There was an instant concentration of listening, a straining of eyes.

It was only the toot of a passing motorcar.  Even Sir Leonard Pitherby, with the eye of faith, could not locate as much as a cloud of dust on the Park horizon.

And now another sound was heard, a sound difficult to define, without beginning, without dimension; the growing murmur of a crowd waking to a slowly dawning sensation.

“I wish the band would strike up an air,” said the Gräfin von Tolb fretfully; “it is stupid waiting here in silence.”

Joan fingered her watch, but she made no further remark; she realised that no amount of malicious comment could be so dramatically effective now as the slow slipping away of the intolerable seconds.

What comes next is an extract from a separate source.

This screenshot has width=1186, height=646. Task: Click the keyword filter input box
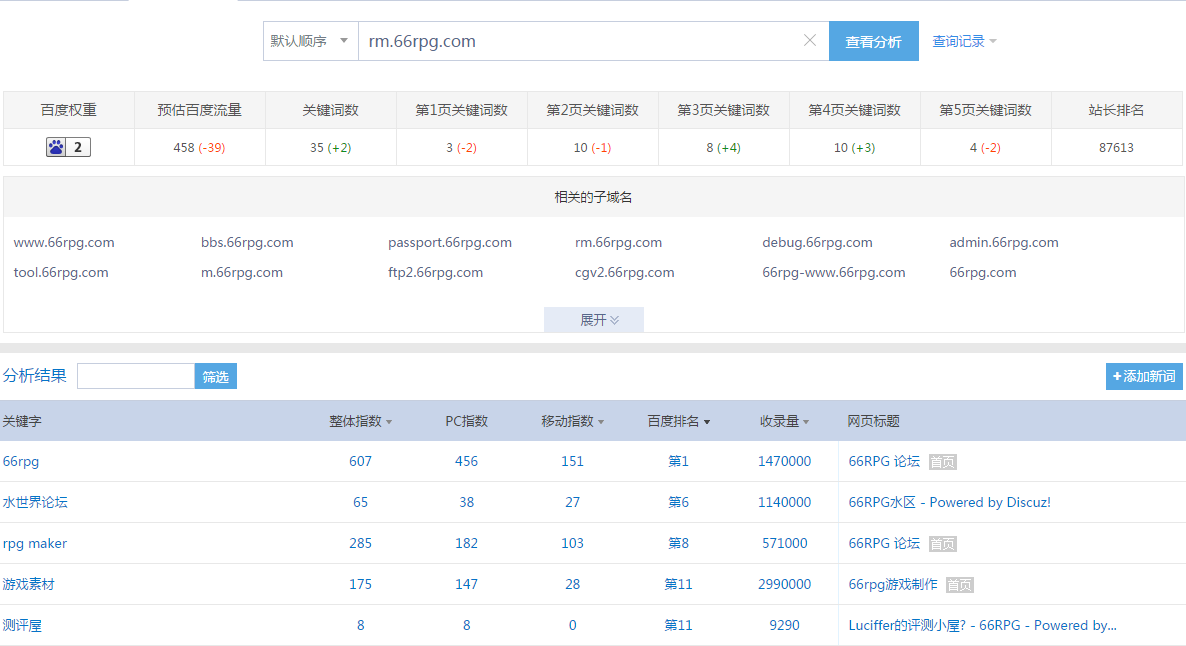coord(136,376)
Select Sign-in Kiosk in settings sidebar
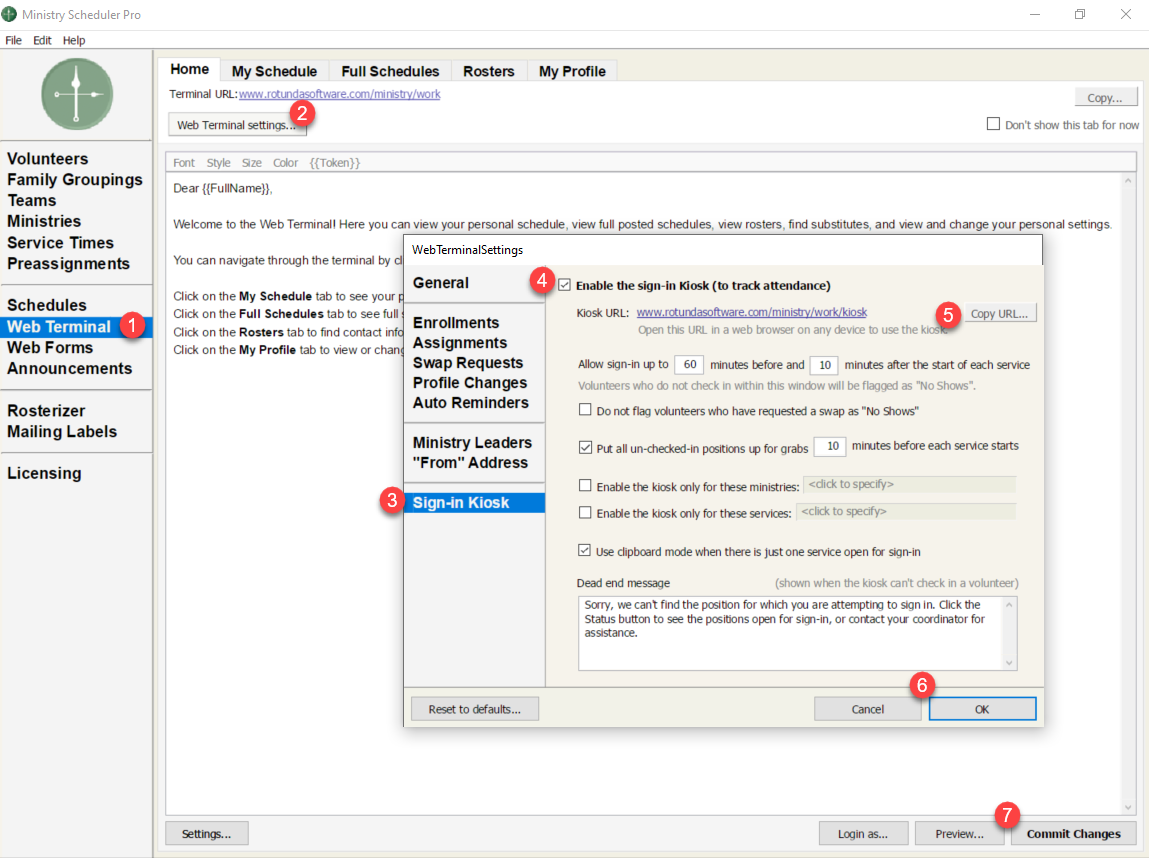Viewport: 1149px width, 858px height. pyautogui.click(x=461, y=503)

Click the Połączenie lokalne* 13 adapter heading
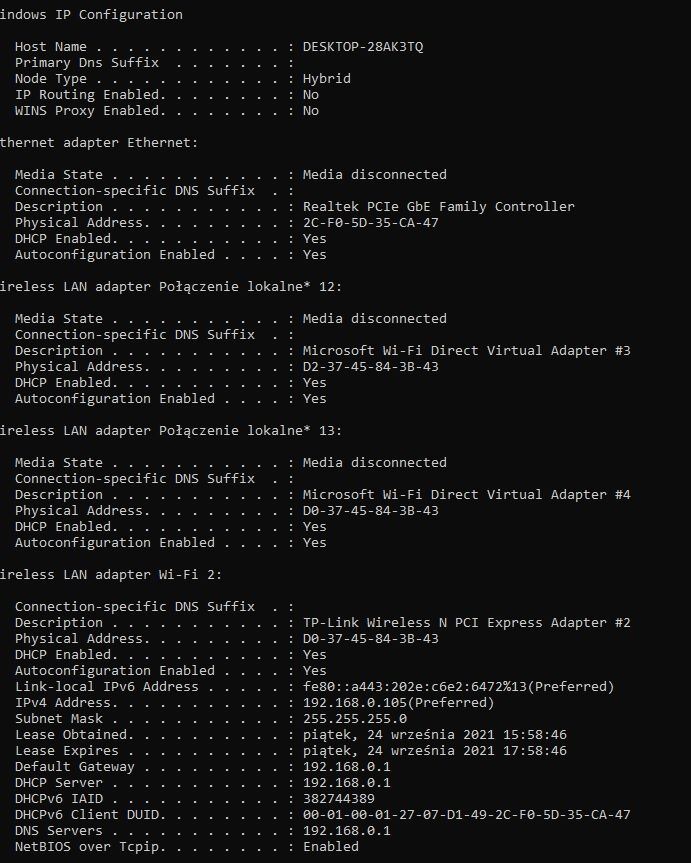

The murmur from the crowd grew in volume.  Some satirical wit started whistling an imitation of an advancing fife and drum band; others took it up and the air resounded with the shrill music of a phantom army on the march.  The mock throbbing of drum and squealing of fife rose and fell above the packed masses of spectators, but no answering echo came from beyond the distant trees.  Like mushrooms in the night a muster of uniformed police and plain clothes detectives sprang into evidence on all sides; whatever happened there must be no disloyal demonstration.  The whistlers and mockers were pointedly invited to keep silence, and one or two addresses were taken.  Under the trees, well at the back of the crowd, a young man stood watching the long stretch of road along which the Scouts should come.  Something had drawn him there, against his will, to witness the Imperial Triumph, to watch the writing of yet another chapter in the history of his country’s submission to an accepted fact.  And now a dull flush crept into his grey face; a look that was partly new-born hope and resurrected pride, partly remorse and shame, burned in his eyes.  Shame, the choking, searing shame of self-reproach that cannot be reasoned away, was dominant in his heart.  He had laid down his arms—there were others who had never hoisted the flag of surrender.  He had given up the fight and joined the ranks of the hopelessly subservient; in thousands of English homes throughout the land there were young hearts that had not forgotten, had not compounded, would not yield.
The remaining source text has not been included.